In today’s judgment, the Court’s answer is that EU law precludes national legislation that prescribes general and indiscriminate retention of data. The Court confirms first that the national measures at issue fall within the scope of the directive. The protection of the confidentiality of electronic communications and related traffic data guaranteed by the directive, applies to the measures taken by all persons other than users, whether by private persons or bodies, or by state bodies.
Next, the Court finds that while that directive enables Member States to restrict the scope of the obligation to ensure the confidentiality of communications and related traffic data, it cannot justify the exception to that obligation, and in particular to the prohibition on storage of data laid down by that directive, becoming the rule.

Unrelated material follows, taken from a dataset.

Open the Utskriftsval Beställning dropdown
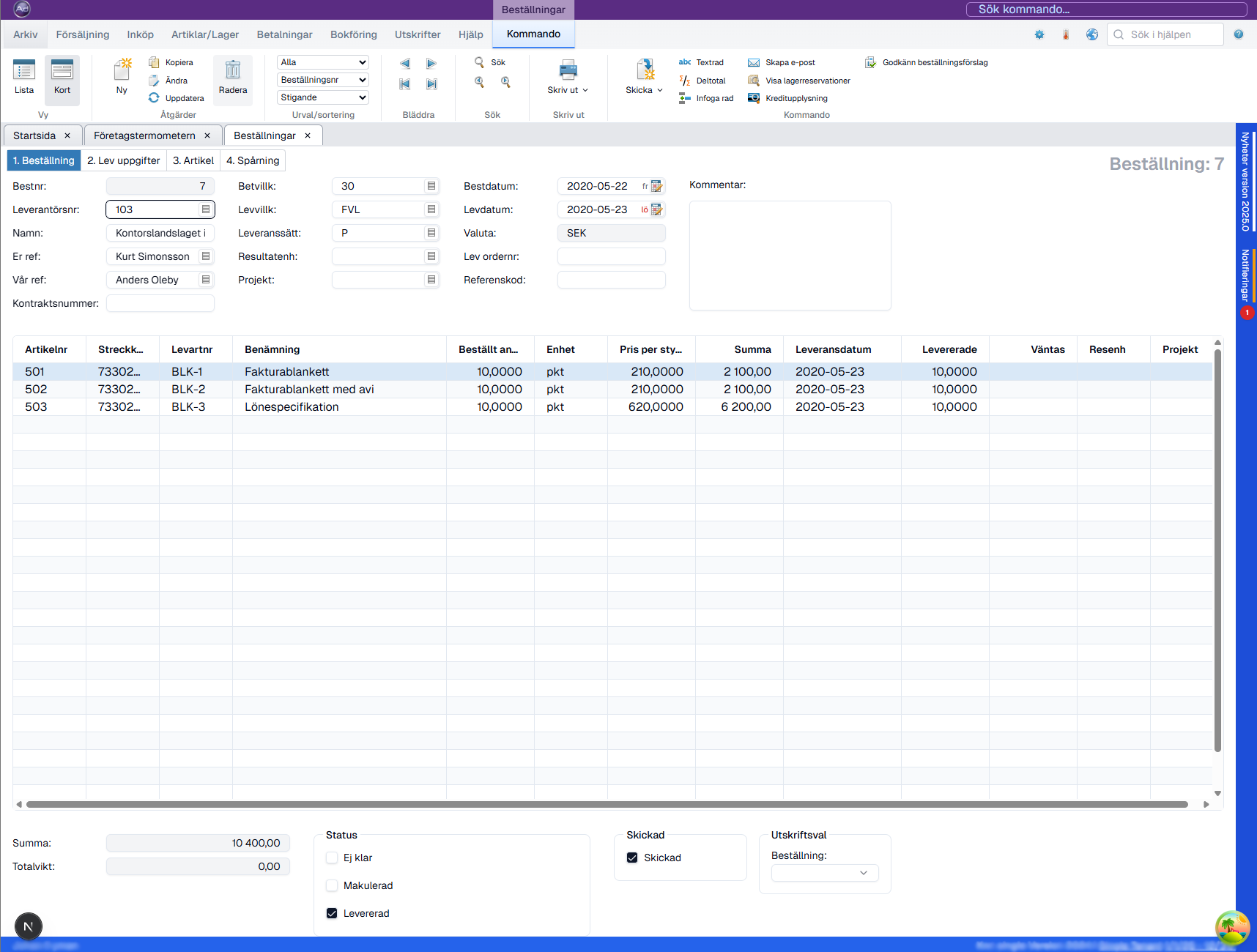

Further, the Court states that, in accordance with its settled case-law, the protection of the fundamental right to respect for private life requires that derogations from the protection of personal data should apply only in so far as is strictly necessary. The Court applies that case-law to the rules governing the retention of data and those governing access to the retained data.
The Court states that, with respect to retention, the retained data, taken as a whole, is liable to allow very precise conclusions to be drawn concerning the private lives of the persons whose data has been retained.
The interference by national legislation that provides for the retention of traffic data and location data with that right must, therefore, be considered to be particularly serious. The fact that the data is retained without the users of electronic communications services being informed of the fact is likely to cause the persons concerned to feel that their private lives are the subject of constant surveillance. Consequently, only the objective of fighting serious crime is capable of justifying such interference.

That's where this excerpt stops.